Experts urge flu shots for patients on TNF-blockers
"The article shows that people on anti-TNF drugs have a good response to the flu vaccine—almost as good as people not on the drug," said E. Neil Schachter, MD, professor of medicine and community medicine and the medical director of the respiratory care department at the Mount Sinai Medical Center, in New York City. "People with RA and on anti-TNF drugs are actually at higher risk for both catching the flu as well as complications from the flu, and should definitely get the flu shot," he told Musculoskeletal Report. "For extra protection, their family members should also be immunized to further reduce risk of the flu."
Calling the new findings "reassuring to those of us who have been recommending vaccinations for our RA patients," Martin Jan Bergman, MD, chief of rheumatology at Taylor Hospital, in Ridley Park, Pennsylvania, said that "patients with RA are at increased risk of infections including respiratory tract infections [and] anything to decrease the risk of them getting a serious infection, or a secondary bacterial infection after a viral one, seems like a good idea to me. I am also very careful to advise patients on any immunosuppressant to avoid getting the live virus nasal vaccine and advise close family members to avoid that particular vaccine, as well," Dr. Bergman said.

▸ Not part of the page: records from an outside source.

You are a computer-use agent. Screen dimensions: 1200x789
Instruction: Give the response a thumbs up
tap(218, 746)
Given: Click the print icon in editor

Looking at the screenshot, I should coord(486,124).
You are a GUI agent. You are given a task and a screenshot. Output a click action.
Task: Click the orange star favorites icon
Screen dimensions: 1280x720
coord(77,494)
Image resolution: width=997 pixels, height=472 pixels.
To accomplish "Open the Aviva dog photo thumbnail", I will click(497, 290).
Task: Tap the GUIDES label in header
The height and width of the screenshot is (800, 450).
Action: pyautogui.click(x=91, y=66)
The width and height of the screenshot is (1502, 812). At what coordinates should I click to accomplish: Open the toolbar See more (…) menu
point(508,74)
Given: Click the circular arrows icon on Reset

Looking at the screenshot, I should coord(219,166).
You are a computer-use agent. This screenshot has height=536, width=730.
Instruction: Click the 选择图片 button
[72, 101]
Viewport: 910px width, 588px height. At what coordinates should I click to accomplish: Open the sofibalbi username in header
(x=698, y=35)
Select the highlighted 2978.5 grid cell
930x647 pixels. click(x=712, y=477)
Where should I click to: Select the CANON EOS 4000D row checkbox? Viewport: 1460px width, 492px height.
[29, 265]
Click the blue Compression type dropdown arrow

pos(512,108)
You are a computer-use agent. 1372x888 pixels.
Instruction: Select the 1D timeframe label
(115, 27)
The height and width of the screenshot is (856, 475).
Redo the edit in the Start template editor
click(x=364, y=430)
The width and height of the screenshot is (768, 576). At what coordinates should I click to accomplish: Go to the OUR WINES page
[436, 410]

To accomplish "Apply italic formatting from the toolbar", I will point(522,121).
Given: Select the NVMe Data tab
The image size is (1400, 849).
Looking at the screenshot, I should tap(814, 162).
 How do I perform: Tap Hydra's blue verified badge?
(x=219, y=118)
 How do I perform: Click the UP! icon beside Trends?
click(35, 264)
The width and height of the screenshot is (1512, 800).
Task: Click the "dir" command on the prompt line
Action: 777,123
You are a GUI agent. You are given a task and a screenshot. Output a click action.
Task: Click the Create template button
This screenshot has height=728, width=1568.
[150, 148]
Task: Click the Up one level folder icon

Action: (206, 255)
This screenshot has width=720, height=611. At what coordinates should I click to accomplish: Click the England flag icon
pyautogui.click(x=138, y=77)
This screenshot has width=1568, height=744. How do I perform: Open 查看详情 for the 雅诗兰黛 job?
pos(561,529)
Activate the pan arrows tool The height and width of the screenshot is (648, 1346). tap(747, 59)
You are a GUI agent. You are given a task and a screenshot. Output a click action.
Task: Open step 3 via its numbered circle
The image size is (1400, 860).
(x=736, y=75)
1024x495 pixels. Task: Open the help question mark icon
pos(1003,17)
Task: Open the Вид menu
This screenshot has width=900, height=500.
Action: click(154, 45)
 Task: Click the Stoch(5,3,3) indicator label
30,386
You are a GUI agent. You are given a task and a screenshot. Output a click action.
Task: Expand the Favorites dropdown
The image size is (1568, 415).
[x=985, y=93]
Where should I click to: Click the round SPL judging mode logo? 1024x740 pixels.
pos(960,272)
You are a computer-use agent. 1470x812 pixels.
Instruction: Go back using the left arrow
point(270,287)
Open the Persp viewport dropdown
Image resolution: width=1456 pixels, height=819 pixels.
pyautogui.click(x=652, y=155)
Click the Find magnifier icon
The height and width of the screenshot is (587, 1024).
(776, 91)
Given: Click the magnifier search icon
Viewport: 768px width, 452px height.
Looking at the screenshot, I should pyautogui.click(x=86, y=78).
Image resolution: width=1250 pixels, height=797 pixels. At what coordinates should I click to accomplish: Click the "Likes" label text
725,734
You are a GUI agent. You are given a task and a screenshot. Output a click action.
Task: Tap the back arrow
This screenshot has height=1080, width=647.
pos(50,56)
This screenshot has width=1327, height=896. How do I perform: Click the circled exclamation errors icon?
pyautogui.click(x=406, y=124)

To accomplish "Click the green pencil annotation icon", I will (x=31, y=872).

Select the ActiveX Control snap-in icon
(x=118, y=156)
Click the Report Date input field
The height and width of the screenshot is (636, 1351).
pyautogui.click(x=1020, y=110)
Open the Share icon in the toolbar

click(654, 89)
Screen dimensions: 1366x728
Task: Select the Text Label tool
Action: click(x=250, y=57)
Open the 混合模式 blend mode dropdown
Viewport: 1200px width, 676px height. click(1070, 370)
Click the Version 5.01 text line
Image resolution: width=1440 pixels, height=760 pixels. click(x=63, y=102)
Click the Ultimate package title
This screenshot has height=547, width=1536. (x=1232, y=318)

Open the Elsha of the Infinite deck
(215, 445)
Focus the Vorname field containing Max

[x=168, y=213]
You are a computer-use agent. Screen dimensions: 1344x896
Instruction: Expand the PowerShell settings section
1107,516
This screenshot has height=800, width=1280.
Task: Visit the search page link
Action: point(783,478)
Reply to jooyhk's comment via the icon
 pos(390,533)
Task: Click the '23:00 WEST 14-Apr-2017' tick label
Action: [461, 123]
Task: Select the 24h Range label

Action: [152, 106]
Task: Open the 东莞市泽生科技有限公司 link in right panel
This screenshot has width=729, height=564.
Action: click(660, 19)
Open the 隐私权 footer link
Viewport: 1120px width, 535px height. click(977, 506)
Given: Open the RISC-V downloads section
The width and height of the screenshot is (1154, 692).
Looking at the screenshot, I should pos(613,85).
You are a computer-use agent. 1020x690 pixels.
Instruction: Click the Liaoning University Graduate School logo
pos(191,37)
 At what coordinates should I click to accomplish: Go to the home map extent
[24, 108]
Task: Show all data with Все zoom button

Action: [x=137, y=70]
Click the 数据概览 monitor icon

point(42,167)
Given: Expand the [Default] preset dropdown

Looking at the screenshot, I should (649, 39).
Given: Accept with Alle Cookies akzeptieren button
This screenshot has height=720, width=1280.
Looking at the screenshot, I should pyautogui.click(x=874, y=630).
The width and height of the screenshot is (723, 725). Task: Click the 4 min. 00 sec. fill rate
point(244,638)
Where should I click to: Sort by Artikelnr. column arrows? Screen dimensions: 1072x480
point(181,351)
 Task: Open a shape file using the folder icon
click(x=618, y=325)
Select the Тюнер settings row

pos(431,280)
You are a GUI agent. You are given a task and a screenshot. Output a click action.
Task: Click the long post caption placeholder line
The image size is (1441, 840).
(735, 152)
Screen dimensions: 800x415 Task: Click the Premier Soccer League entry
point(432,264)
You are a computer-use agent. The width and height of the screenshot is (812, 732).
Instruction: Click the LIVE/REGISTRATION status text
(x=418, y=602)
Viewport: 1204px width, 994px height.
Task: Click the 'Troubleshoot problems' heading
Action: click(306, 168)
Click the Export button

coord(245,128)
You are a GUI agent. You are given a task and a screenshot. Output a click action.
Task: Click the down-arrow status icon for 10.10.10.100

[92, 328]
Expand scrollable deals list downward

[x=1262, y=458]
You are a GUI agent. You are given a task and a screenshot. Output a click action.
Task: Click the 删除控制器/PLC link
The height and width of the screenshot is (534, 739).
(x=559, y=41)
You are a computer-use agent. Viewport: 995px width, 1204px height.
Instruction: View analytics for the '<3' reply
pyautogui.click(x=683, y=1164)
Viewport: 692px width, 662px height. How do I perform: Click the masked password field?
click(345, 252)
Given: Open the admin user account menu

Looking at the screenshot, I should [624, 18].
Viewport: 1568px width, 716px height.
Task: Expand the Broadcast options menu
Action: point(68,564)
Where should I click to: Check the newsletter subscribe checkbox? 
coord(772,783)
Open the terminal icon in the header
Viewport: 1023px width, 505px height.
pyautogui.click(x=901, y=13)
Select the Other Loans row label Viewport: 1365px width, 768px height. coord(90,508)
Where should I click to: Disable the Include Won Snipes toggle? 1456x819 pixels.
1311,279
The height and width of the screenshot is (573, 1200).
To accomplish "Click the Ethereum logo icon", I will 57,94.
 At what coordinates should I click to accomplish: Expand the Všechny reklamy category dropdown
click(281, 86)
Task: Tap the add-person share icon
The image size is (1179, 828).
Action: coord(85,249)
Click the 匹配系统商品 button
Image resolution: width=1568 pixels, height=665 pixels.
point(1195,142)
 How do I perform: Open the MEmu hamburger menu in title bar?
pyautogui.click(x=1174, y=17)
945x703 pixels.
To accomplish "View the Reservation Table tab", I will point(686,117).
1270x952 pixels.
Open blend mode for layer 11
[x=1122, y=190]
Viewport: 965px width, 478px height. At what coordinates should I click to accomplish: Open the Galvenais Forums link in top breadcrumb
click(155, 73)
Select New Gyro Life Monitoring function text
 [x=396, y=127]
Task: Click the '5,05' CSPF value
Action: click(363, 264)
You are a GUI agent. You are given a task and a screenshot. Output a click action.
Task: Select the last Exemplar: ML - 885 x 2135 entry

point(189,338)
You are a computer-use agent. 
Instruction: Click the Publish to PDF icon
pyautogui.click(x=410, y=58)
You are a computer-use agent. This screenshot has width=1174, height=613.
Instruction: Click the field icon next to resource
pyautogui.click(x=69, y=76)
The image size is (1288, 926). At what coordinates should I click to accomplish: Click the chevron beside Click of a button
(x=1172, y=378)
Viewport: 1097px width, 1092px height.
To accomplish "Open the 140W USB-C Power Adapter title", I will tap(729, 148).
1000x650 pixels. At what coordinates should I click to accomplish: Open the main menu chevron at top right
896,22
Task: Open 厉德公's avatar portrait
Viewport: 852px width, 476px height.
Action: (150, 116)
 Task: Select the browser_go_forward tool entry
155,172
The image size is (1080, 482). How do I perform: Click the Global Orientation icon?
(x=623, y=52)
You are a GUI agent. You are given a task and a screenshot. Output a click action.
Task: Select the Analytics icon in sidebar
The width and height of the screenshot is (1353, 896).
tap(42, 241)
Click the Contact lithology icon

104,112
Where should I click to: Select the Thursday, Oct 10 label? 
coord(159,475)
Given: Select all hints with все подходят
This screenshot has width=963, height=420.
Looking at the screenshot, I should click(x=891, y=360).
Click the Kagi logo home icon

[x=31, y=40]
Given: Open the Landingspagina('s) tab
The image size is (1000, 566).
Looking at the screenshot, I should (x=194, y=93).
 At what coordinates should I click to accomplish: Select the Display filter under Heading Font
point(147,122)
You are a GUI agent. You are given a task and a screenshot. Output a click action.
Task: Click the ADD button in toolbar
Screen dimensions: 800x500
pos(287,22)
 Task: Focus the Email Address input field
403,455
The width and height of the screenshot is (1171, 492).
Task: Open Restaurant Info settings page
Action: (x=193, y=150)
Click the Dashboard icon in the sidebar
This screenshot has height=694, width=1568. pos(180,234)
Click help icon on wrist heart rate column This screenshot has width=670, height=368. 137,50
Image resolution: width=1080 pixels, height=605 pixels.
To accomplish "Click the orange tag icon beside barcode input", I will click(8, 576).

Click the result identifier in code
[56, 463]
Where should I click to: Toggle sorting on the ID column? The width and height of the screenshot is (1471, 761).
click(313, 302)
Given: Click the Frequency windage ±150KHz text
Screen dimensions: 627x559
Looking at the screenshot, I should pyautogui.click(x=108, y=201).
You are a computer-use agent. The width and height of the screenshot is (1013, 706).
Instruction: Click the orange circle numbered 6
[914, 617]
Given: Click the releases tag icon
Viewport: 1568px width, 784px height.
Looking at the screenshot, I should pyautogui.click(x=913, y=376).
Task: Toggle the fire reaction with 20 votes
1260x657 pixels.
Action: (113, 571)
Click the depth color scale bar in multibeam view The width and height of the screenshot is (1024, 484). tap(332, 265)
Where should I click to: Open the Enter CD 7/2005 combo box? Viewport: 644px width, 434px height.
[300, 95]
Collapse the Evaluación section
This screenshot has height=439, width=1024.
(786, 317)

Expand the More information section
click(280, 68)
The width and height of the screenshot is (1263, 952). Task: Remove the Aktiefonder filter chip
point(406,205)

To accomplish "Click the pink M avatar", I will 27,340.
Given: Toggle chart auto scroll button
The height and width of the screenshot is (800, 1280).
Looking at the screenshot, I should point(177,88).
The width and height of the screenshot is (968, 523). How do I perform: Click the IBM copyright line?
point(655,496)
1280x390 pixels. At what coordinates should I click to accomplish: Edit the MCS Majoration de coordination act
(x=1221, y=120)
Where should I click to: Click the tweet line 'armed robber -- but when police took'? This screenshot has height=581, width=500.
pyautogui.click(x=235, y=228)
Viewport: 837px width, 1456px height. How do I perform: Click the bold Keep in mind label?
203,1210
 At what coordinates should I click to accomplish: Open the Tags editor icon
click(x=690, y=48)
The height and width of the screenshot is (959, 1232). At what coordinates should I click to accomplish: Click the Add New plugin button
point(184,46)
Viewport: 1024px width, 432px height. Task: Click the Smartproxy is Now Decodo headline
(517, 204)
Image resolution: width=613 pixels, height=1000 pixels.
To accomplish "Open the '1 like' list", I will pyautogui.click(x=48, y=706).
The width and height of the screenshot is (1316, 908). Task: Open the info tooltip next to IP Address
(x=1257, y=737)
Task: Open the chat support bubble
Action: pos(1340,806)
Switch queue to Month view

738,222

"Although patients on an anti-TNF medication may have statistically lower titers than patients on other DMARDs or controls, this is not a clinically relevant finding, they still get adequate protective responses which is, ultimately, more important."
Reference
1. Gelinck LBS, van der Bijl AE, Beyer WEP, et al. The effect of anti-tumor necrosis factor alpha treatment on antibody response to influenza vaccination. Ann Rheum Dis. 2007; doi:10.1136/ard.2007.077552 [Epub ahead of print].